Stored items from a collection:
------------------------------

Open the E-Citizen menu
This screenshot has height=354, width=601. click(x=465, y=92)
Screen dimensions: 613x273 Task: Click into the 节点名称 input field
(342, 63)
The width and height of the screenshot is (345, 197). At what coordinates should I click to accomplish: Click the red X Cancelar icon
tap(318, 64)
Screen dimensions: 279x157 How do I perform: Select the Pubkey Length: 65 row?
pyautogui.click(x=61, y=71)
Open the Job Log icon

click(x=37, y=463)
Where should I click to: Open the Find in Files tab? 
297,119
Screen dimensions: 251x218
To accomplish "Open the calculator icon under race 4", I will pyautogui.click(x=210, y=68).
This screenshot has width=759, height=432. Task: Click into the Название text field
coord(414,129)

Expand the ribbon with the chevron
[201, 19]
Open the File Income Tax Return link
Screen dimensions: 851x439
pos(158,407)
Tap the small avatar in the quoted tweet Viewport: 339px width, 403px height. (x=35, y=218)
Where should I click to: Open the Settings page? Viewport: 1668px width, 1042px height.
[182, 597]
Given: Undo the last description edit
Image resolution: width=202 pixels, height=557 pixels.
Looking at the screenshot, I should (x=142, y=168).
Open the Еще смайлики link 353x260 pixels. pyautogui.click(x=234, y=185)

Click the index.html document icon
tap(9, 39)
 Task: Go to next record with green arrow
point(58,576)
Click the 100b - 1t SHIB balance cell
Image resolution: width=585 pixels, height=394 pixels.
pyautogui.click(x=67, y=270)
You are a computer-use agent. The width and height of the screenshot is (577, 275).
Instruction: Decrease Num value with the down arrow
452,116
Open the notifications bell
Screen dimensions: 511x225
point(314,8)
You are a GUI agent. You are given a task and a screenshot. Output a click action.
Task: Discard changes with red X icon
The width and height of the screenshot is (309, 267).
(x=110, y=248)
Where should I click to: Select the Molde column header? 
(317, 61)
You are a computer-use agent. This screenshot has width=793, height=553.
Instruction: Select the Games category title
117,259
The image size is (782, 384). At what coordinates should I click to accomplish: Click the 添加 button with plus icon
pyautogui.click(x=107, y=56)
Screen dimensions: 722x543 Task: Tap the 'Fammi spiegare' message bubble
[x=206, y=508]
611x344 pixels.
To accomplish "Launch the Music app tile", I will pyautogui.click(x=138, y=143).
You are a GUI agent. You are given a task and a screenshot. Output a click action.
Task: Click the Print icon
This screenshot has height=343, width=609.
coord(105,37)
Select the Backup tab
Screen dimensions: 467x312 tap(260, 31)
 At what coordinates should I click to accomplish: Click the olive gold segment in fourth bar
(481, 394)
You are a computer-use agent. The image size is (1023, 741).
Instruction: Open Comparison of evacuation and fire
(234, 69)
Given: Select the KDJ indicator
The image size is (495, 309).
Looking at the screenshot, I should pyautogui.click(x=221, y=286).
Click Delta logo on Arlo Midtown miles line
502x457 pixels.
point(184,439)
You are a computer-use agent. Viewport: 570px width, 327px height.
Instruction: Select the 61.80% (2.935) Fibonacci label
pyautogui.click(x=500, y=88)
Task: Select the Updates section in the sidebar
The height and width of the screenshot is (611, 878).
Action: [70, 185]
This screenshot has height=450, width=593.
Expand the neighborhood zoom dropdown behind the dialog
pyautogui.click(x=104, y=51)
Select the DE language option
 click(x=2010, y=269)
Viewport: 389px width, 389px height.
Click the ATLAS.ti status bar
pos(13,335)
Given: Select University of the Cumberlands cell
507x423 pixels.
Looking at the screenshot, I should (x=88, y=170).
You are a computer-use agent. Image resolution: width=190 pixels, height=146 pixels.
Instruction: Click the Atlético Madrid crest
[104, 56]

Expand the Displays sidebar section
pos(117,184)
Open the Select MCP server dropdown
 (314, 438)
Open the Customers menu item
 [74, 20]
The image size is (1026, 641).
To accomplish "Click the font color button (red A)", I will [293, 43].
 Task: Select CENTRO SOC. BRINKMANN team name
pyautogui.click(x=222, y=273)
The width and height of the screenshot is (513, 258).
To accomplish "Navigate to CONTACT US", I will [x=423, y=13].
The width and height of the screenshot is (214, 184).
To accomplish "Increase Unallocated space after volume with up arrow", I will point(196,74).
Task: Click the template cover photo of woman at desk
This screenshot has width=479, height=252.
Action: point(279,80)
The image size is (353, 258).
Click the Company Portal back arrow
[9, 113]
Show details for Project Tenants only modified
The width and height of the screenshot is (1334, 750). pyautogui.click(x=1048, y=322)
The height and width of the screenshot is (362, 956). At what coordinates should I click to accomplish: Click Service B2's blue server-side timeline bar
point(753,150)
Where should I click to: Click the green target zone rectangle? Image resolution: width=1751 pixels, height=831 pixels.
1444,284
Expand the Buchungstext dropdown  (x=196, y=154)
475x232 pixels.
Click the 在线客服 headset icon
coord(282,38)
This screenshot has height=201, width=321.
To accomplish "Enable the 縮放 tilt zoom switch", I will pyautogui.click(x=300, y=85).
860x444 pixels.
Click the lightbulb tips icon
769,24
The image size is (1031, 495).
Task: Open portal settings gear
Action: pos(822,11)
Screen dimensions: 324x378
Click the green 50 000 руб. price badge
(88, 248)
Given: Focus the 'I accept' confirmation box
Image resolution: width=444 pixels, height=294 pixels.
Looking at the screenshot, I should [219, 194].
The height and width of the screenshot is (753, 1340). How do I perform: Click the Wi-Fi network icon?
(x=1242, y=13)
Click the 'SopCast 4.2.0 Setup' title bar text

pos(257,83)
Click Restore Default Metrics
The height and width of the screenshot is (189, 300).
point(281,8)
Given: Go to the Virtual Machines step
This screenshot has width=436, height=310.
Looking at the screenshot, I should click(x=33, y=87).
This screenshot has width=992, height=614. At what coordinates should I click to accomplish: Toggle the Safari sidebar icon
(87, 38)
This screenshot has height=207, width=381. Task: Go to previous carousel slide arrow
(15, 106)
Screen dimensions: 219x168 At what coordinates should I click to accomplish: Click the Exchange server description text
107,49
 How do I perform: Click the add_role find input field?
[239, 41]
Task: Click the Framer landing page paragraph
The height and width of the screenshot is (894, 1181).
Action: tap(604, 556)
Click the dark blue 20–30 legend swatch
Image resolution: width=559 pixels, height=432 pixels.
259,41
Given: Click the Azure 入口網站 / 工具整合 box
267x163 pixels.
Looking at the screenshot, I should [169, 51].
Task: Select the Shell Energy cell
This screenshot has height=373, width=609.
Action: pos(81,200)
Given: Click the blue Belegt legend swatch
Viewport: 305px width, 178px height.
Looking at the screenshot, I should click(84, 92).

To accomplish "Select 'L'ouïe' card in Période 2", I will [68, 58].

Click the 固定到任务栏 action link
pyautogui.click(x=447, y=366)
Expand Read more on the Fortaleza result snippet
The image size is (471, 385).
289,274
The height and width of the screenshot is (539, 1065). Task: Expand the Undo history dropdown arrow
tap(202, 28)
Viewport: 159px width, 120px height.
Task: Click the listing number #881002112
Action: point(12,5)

------------------------------

▶ [EXERCISE DETAILS]: Copy each line of the preceding data that contains the string "legend".

▶ [WRITTEN ANSWER]:
Click the dark blue 20–30 legend swatch
Given: Click the blue Belegt legend swatch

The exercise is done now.